Ghana: GDP growth records slowest increase since Q3 2020 in Q1
GDP growth slowed markedly to 3.3% year on year in the first quarter, from 7.0% in the fourth quarter of last year. Q1’s reading marked the softest since Q3 2020.
The industrial sector grew 1.3% annually in the first quarter, decelerating from the fourth quarter’s 4.8% increase, due to a contraction in the construction subsector. In addition, the agricultural sector lost steam, growing 5.6% in Q1 (Q4: +8.2% yoy). Meanwhile, services sector growth fell to 3.7%, marking the worst reading since Q3 2020 (Q4 2021: +8.1% yoy). The sector was likely weighed on by weaker government spending as the health, education and public administration subsectors recorded declining output.

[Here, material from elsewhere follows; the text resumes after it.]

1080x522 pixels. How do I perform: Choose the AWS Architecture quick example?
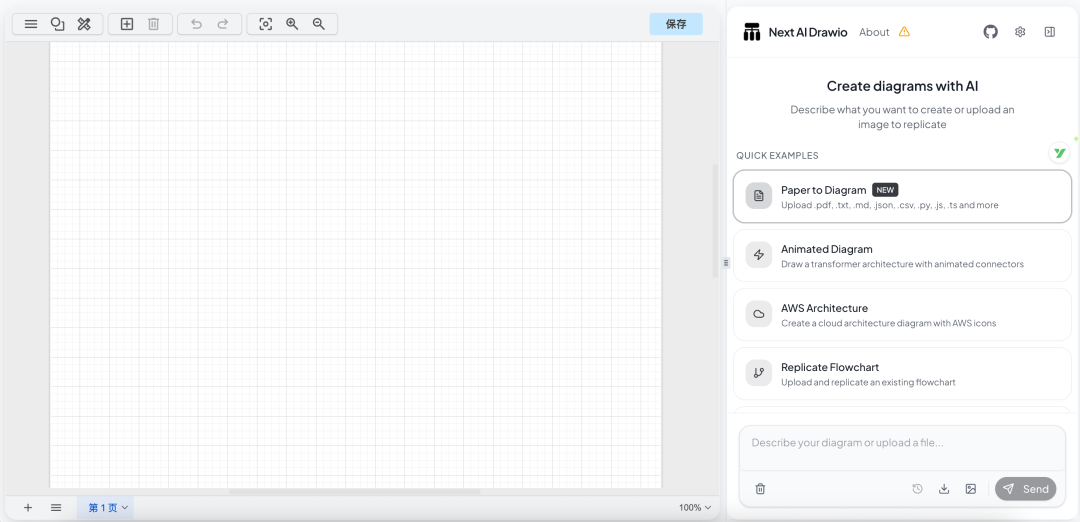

On a seasonally-adjusted quarter-on-quarter basis, economic growth waned to 0.9% in Q1, following the previous quarter’s 1.8% growth. Q1’s reading was the worst since Q3 2020.
Looking ahead, growth over the remainder of the year will likely be markedly below last year’s average. Moreover, the country’s current account and fiscal shortfalls cloud the outlook, which in early July led the government to request IMF support.
Analysts at the EIU highlighted the potential benefits of an IMF package:
“The Fund’s assistance […] aims to strengthen investor confidence, restore fiscal and debt sustainability, and build foreign reserves to buffer against economic shocks. We expect a new IMF programme to be approved in the coming months, which will help to restore macroeconomic stability, boost reserves and catalyse external financing. […] This is especially pertinent given Ghana’s inability to access credit from the Eurobond market in 2022.”
Meanwhile, regarding the growth outlook, analysts at JPMorgan were somewhat downbeat:
“GDP growth in Q1 […] was significantly lower than consensus expectations. […] We believe the outlook for growth this year is now quite challenged against the backdrop of significant BOG hiking, high and persistent inflation, currency pressures and fiscal expenditure cuts. We revise our GDP growth forecast sharply downward to 3.5%oya and 4.9% in 2022 and 2023 from 5.9% and 6% respectively.”